Stat222 Capstone Project - Pairs Trading

Import required libraries


In [1]:
import pandas as pd
import scipy.stats as stats
import numpy as np
import matplotlib.pyplot as plt
import statsmodels.api as stat
import statsmodels.tsa.stattools as ts
from itertools import combinations
import multiprocessing
from multiprocessing import Pool

Using manually downloaded WRDS (Wharton) data


In [3]:
# Unzip and import sorted stock data - currently using test file to manage load times
!gunzip -c testdata.csv.gz | head -n1 > testsort.csv
!gunzip -c testdata.csv.gz | tail -n +2 | sort -t, -k2,2 >> testsort.csv
# Use absolute values to clean up incorrect negative values
wrdsData = pd.io.parsers.read_csv("testsort.csv", sep = ",", index_col=[0,1], parse_dates=0, usecols = [1,2,3]).abs()

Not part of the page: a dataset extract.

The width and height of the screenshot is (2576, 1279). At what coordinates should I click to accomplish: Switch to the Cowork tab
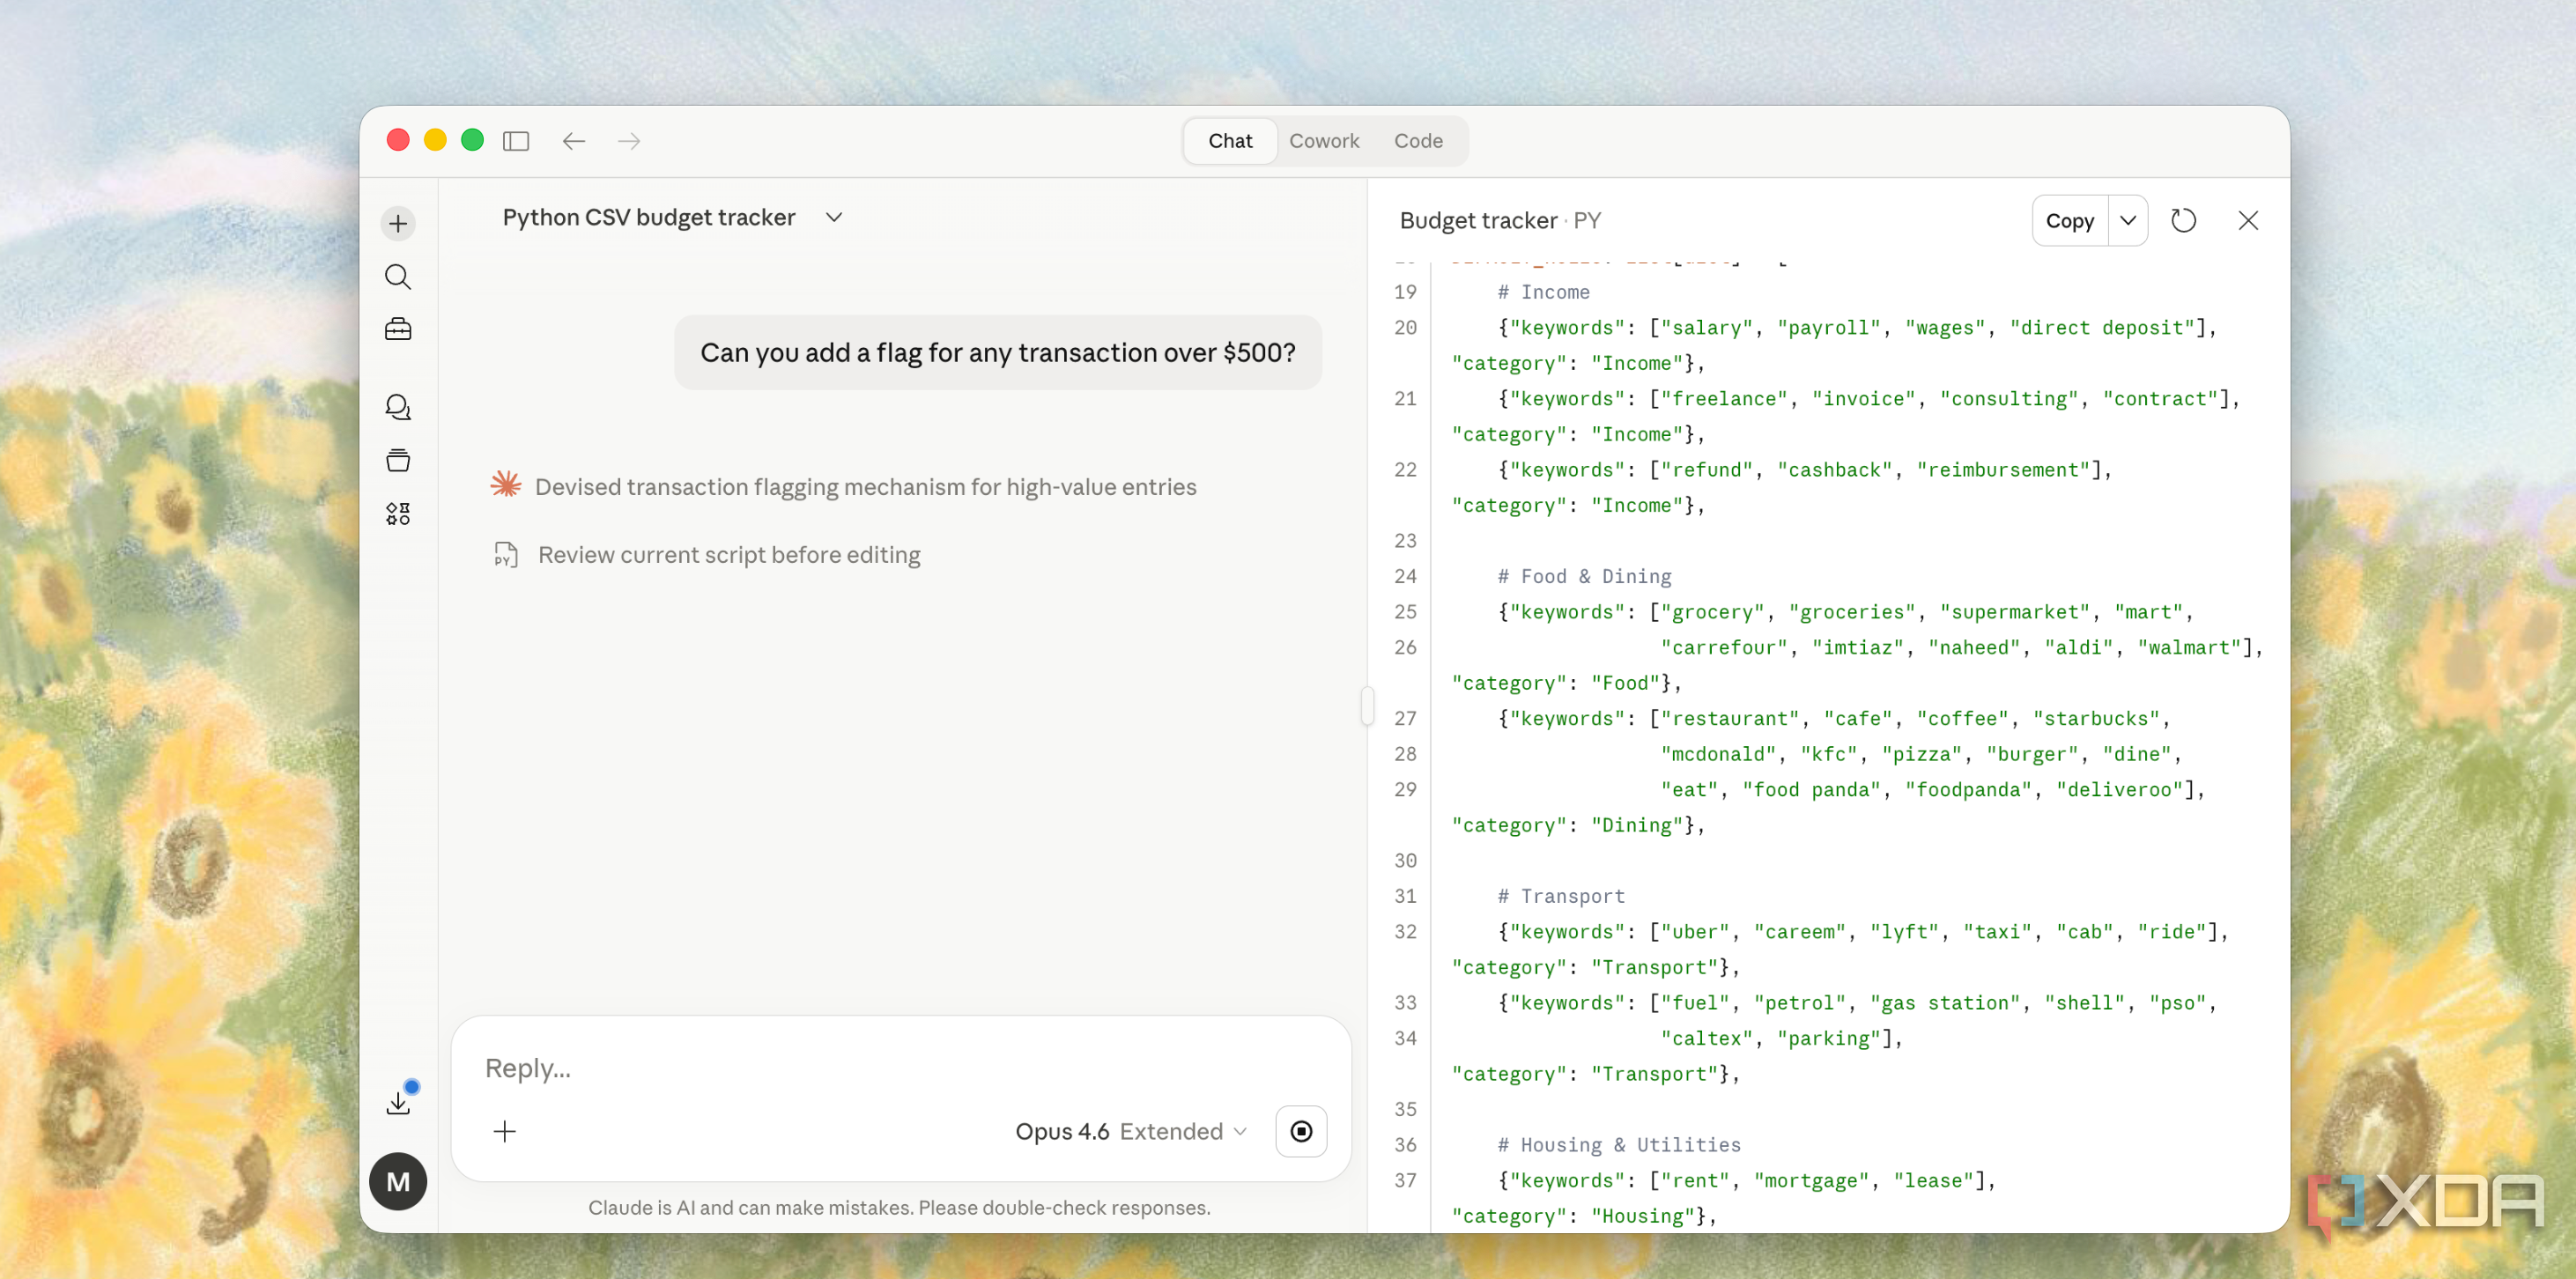pos(1324,141)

gunzip: error writing to output: Broken pipe
gunzip: testdata.csv.gz: uncompress failed

In [4]:
# Known issue with usecols is wrong index names
wrdsData.index.names = ['date', 'ticker']
wrdsData.head()


Out[4]:
PRC
date ticker
2011-01-03 AEPI 26.510
JJSF 49.440
PLXS 31.770
RMCF 9.861
MSFT 27.980

5 rows × 1 columns


In [5]:
# Test selection of prices by ticker symbol
wrdsData.xs('MSFT', level='ticker').head(5)


Out[5]:
PRC
date
2011-01-03 27.9800
2011-01-04 28.0875
2011-01-05 28.0000
2011-01-06 28.8200
2011-01-07 28.6000

5 rows × 1 columns


In [24]:
#Create training and testing data sets
#trainData = wrdsData.ix['20110101':'20121231']
#testData = wrdsData.ix['20130101':'20131231']

How many pairs are there?


In [6]:
!gunzip -c testdata.csv.gz | tail -n +2 | cut -f 2 > tickerlist.csv
tickers = pd.io.parsers.read_csv("tickerlist.csv", sep = ",",header=None)
tickerlist = sorted(list(set(tickers[2])))[1:]
tickerpairs = list(combinations(tickerlist,2))
print tickerpairs[:10] #look at first 10 combinations of pairs
print len(tickerpairs) #over 2.5 million possible pairs, too much data to analyze?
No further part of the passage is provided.